Gabrielle Union is about to break into the lucrative beauty business with a new line of hair care products under Ulta Beauty.
WWD reports that with her new line, Flawless by Gabrielle Union—available in March—Union is “following in the footsteps of Jessica Alba, cofounder of Honest Co.; Drew Barrymore, Flower Beauty founder, creative director and co-owner, and Jennifer Aniston, a former Living Proof stakeholder.” But a better blueprint would be the legend Iman, whose cosmetics empire has become one of the few reliable staples among black women.
For Flawless, Union collaborated with Macadamia Beauty LLC (which makes Macadamia Natural Oil) to create a line of hair products that includes shampoos, conditioners, sprays, a blow dry cream, oil treatment, gel and hair masque. She says hair care brands have tried to court her in the past, but none of them had quite the right product lineup to be worth her endorsement. (On the beauty side, though, she’s served as a Neutrogena spokesperson.)
“I want to make sure that it’s right for me, for my family, for my friends, and for every person with textured hair. I want to have a seat at the table, and part of that is having ownership,” Union told WWD, dropping in a nice Solange reference. She adds:
“I want women with textured hair to have great hair days. I went through a phase where I would leave my relaxer on so long, thinking the longer I leave this relaxer on, the straighter it’s going to be. Cut to lesions, like open wounds in my scalp, trying to chase something that was unrealistic, and eventually probably in my mid- to late-20s I decided to give up my relaxer, and I went natural. By natural I mean underneath the weaves, extensions, clips and the hair color was my natural hair — thriving.”
Though celebrities will say anything to promote their lines, I’m inclined to believe she has a bigger mission in mind here, because most black women have shared her frustration of searching for adequate hair and beauty products (as I wrote about last year).
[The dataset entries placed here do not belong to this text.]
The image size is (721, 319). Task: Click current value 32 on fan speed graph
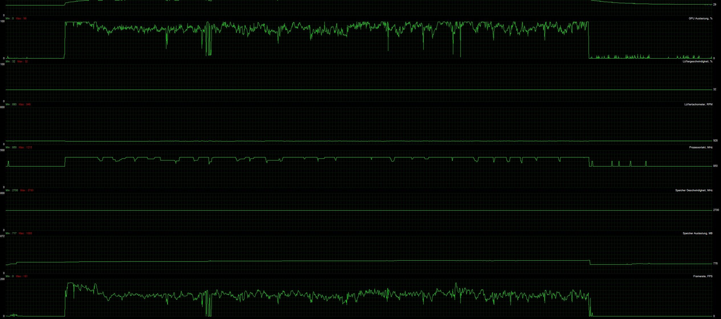pyautogui.click(x=715, y=89)
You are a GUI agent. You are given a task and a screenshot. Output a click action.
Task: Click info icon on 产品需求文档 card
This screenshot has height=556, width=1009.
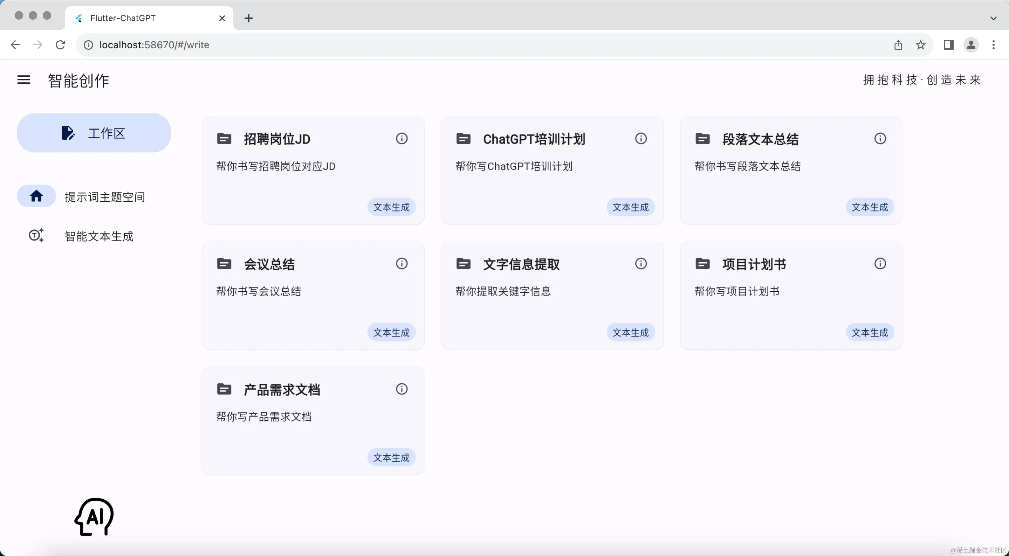pos(401,389)
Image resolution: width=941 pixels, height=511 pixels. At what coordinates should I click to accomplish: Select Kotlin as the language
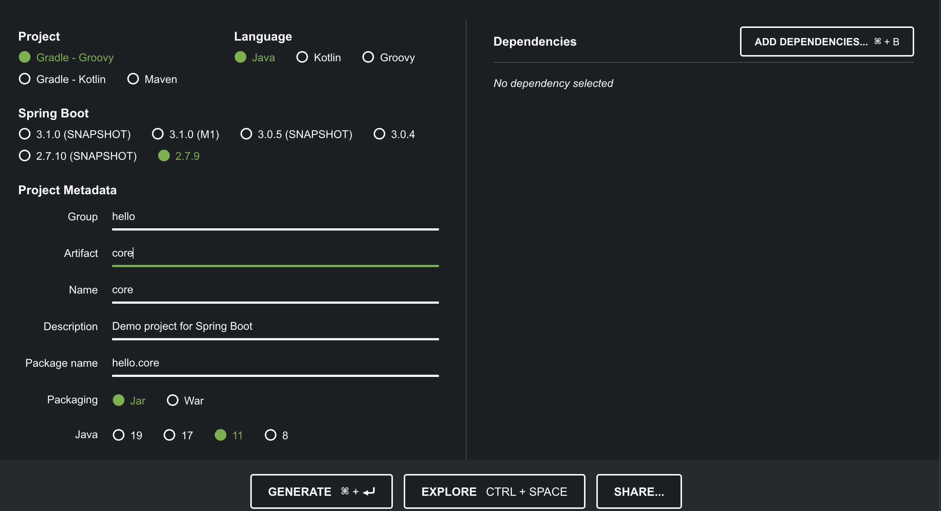click(x=302, y=57)
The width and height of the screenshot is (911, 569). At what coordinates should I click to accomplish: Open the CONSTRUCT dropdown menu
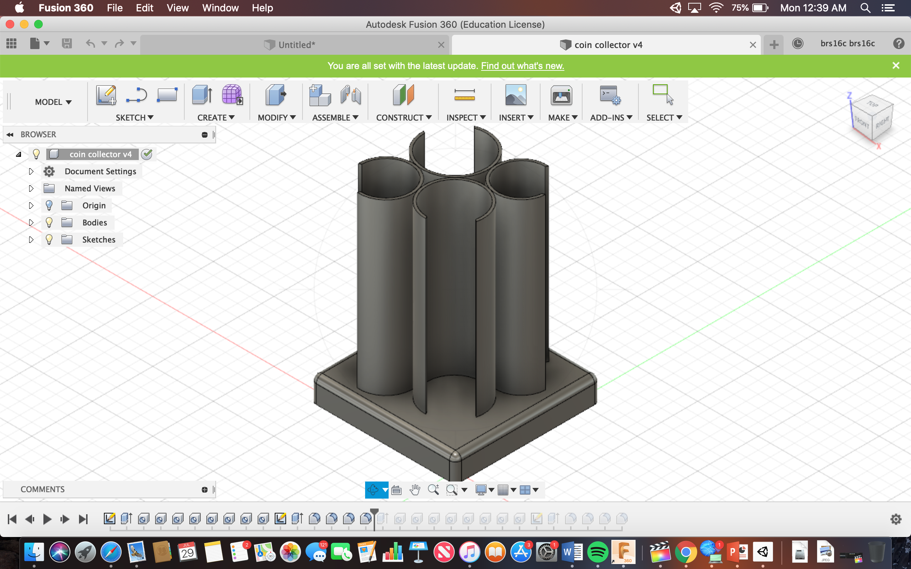(x=404, y=118)
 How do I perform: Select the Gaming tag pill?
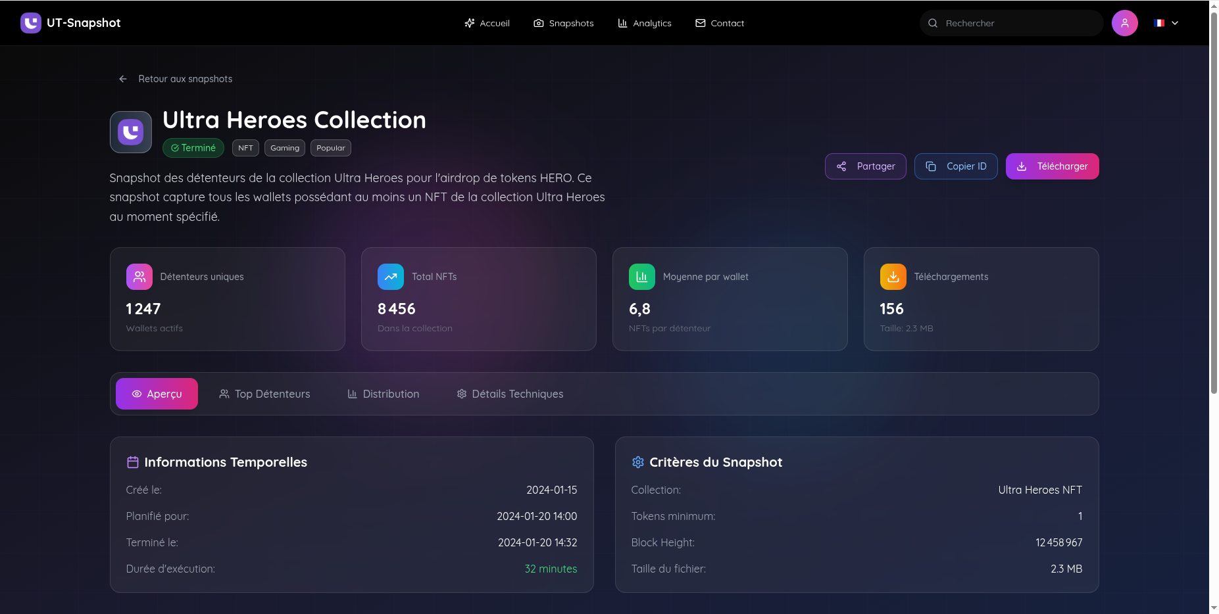284,148
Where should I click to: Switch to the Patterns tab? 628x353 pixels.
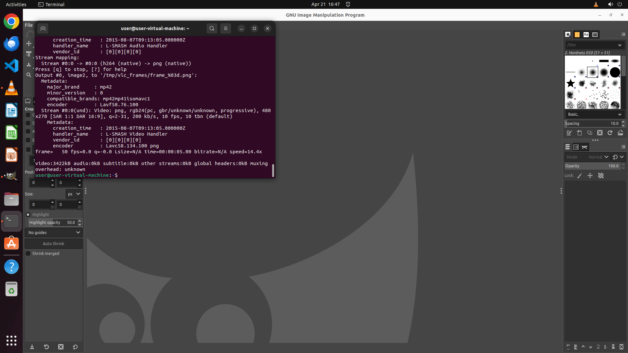(x=577, y=34)
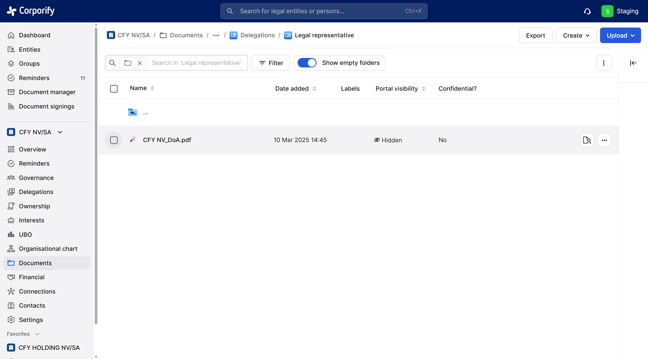Open the Filter button
Image resolution: width=648 pixels, height=359 pixels.
[271, 63]
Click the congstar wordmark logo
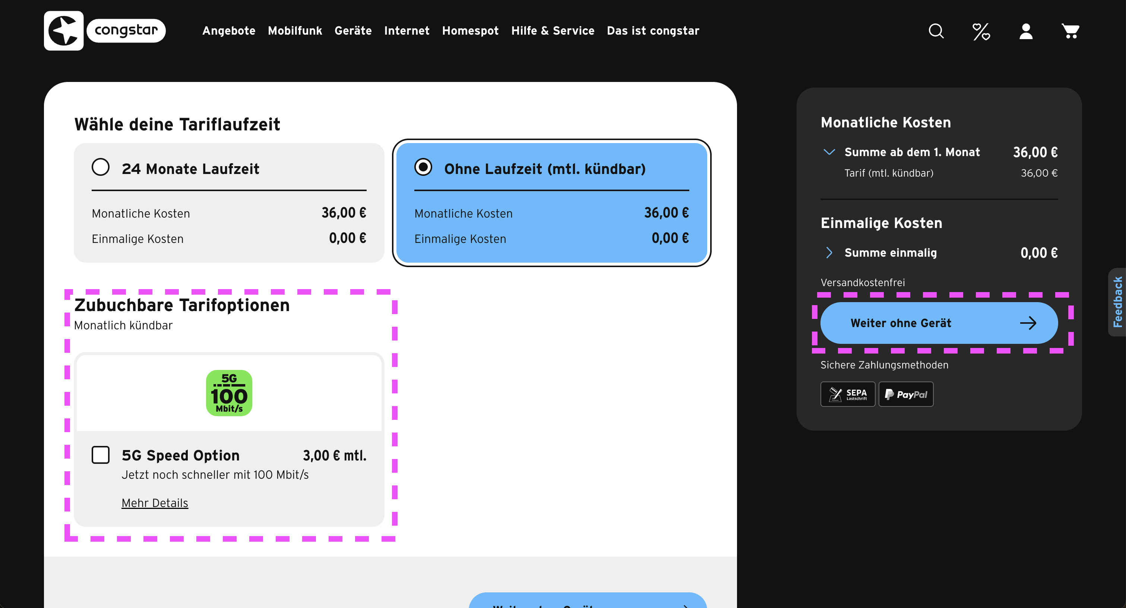Viewport: 1126px width, 608px height. (126, 31)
Union had a bunch of insightful things to say about her experience with beauty. On being subjected to white beauty standards growing up:
“Being the chip in the cookie, you realized my ponytails didn’t look like Heather’s ponytails, my friend with the long, blonde hair. You want what you don’t have. You want what other people are getting praised for. Nobody was praising my little pigtails, but Heather got all the love. You want that light. You want that shine. You want that attention, and I just never got it. Not for what I looked like. [People were like,] you’re so smart, and you’re so funny, which is awesome and great, but, sometimes, you want to be objectified, dammit. I’ve had a long journey of self-acceptance and boosting my self-esteem. A lot of that comes from education and from life, but now that I’m on the other side of 40 [she is 44], I want pride to come from every part of my life.”
On the stigma of wearing weaves:
“A lot of people like to think if you wear extensions or weaves, you’re full of self-hatred and, if you wear natural hairstyles, your sense of self and your sense of community and culture is at an all-time high. Sometimes that’s the case. Sometimes it’s not. I just look at it as each person has their own hair journey, and they’re all amazing, valid, worthwhile and beautiful, no matter what.”
On how hair factors into her movie roles:
“Depending on the job and depending on the production, some were more open to natural hairstyles, not just on me but on my coworkers. Some felt certain kinds of characters needed to look more ‘appropriate,’ and their definition of what appropriate did not include braids or twists or natural hairstyles, but I did this role for ‘Top Five’ where my character was a reality star, and she had blonde hair. I felt the need to say repeatedly this is just for a role.”
According to WWD, “industry sources estimate the brand will generate as much as $6 million in first-year retail sales.”